## [Given problem]
Please convert the entries below into a numbered list, leaving out the blank lines.

[Entries on locating words and elements]
....
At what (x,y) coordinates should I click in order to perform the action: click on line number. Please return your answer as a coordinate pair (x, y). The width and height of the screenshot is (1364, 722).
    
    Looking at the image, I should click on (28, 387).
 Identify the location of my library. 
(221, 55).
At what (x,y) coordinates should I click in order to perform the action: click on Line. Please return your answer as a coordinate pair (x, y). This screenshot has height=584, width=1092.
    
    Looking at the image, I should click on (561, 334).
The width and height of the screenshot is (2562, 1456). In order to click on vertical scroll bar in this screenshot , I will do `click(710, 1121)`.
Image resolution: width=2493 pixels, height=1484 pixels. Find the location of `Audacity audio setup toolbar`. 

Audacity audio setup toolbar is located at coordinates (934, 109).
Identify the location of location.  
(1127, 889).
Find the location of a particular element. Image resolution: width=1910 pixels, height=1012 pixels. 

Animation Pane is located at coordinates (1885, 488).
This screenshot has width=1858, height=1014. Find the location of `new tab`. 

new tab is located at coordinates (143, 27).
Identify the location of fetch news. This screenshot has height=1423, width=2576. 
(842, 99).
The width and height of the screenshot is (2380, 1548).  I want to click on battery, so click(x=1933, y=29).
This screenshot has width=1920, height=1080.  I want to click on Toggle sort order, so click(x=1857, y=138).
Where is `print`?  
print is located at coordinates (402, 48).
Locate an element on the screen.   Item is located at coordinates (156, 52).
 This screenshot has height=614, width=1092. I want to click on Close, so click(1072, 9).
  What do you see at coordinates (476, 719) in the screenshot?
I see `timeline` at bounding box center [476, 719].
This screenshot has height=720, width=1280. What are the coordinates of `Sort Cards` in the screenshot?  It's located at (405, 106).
....
## [Reply to the exercise]
1. At what (x,y) coordinates should I click in order to perform the action: click on line number. Please return your answer as a coordinate pair (x, y). The width and height of the screenshot is (1364, 722).
2.     Looking at the image, I should click on (28, 387).
3.  Identify the location of my library. 
4. (221, 55).
5. At what (x,y) coordinates should I click in order to perform the action: click on Line. Please return your answer as a coordinate pair (x, y). This screenshot has height=584, width=1092.
6.     Looking at the image, I should click on (561, 334).
7. The width and height of the screenshot is (2562, 1456). In order to click on vertical scroll bar in this screenshot , I will do `click(710, 1121)`.
8. Image resolution: width=2493 pixels, height=1484 pixels. Find the location of `Audacity audio setup toolbar`. 
9. Audacity audio setup toolbar is located at coordinates (934, 109).
10. Identify the location of location.  
11. (1127, 889).
12. Find the location of a particular element. Image resolution: width=1910 pixels, height=1012 pixels. 
13. Animation Pane is located at coordinates (1885, 488).
14. This screenshot has width=1858, height=1014. Find the location of `new tab`. 
15. new tab is located at coordinates (143, 27).
16. Identify the location of fetch news. This screenshot has height=1423, width=2576. 
17. (842, 99).
18. The width and height of the screenshot is (2380, 1548).  I want to click on battery, so click(x=1933, y=29).
19. This screenshot has width=1920, height=1080.  I want to click on Toggle sort order, so click(x=1857, y=138).
20. Where is `print`?  
21. print is located at coordinates (402, 48).
22. Locate an element on the screen.   Item is located at coordinates (156, 52).
23.  This screenshot has height=614, width=1092. I want to click on Close, so click(1072, 9).
24.   What do you see at coordinates (476, 719) in the screenshot?
25. I see `timeline` at bounding box center [476, 719].
26. This screenshot has height=720, width=1280. What are the coordinates of `Sort Cards` in the screenshot?  It's located at (405, 106).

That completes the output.